Silcocks competes in the T46 classification in the 800 metres and 1500 metres events. He is a member of the Knox Athletics Club and is coached by Richard Huggins. As of 2012, he has a scholarship with the Victorian Institute of Sport.

Silcocks started competing in athletics in 2009. At the 2009 Australian AWD Underage Championships, he earned two gold medals. At the 2010 Australian AWD Underage Championships, he earned three gold medals. He first represented Australia in 2011. At the 2011 Australian Athletics Championships, he finished first in the 1500 metre event. At the 2011 Arafura Games, he finished first in the men' 400m ambulant event with a time of 53.69 seconds. In the heat number two, two days before, he qualified third with a time of 55.80 seconds.
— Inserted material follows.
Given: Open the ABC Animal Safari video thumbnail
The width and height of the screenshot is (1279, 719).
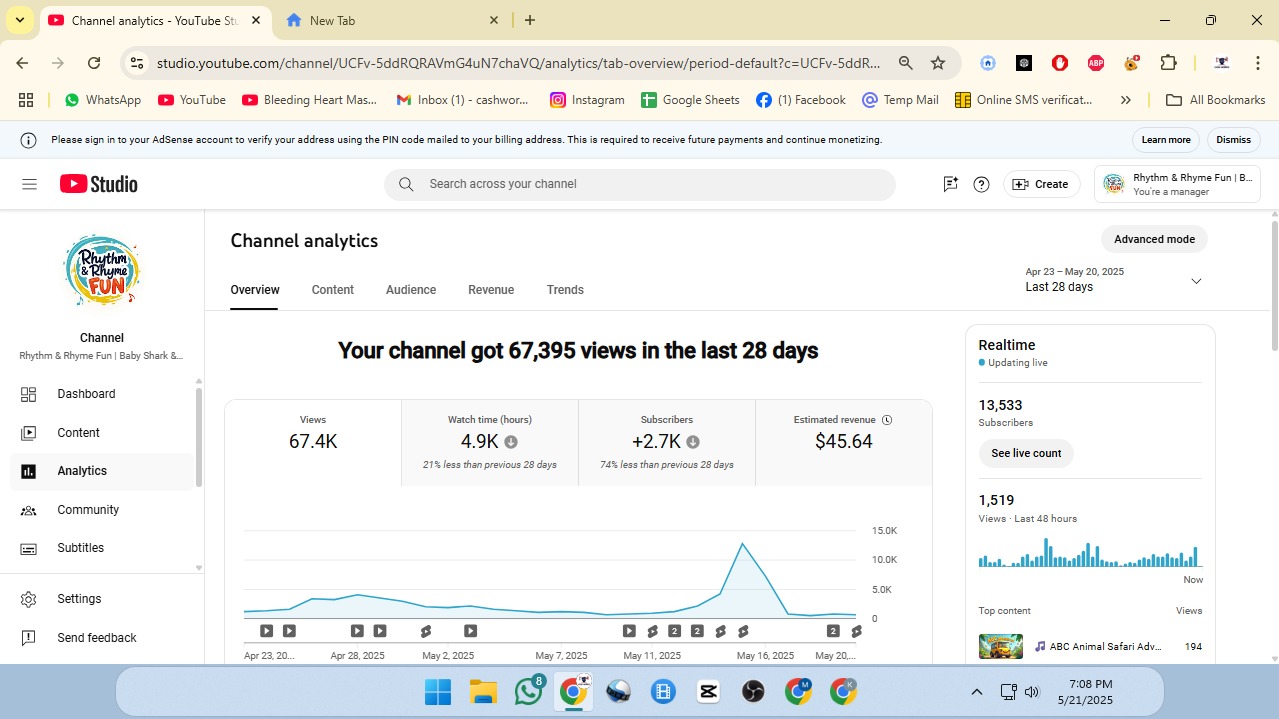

He also finished first in the 800 metres event with a time of 2:02.95. He notched another first place win in the Men 1500m Ambulant event with a time of 4:20.87. He also competed in the 200 metre event. At the 2012 Australian athletics championships, he finished first in the men's 800m ambulant even with a time of 1:59.22 and finished first in the men's 1500m ambulant with a time of 4:05.13. He was selected to represent Australia at the 2012 Summer Paralympics in athletics. He did not medal at the 2012 Games.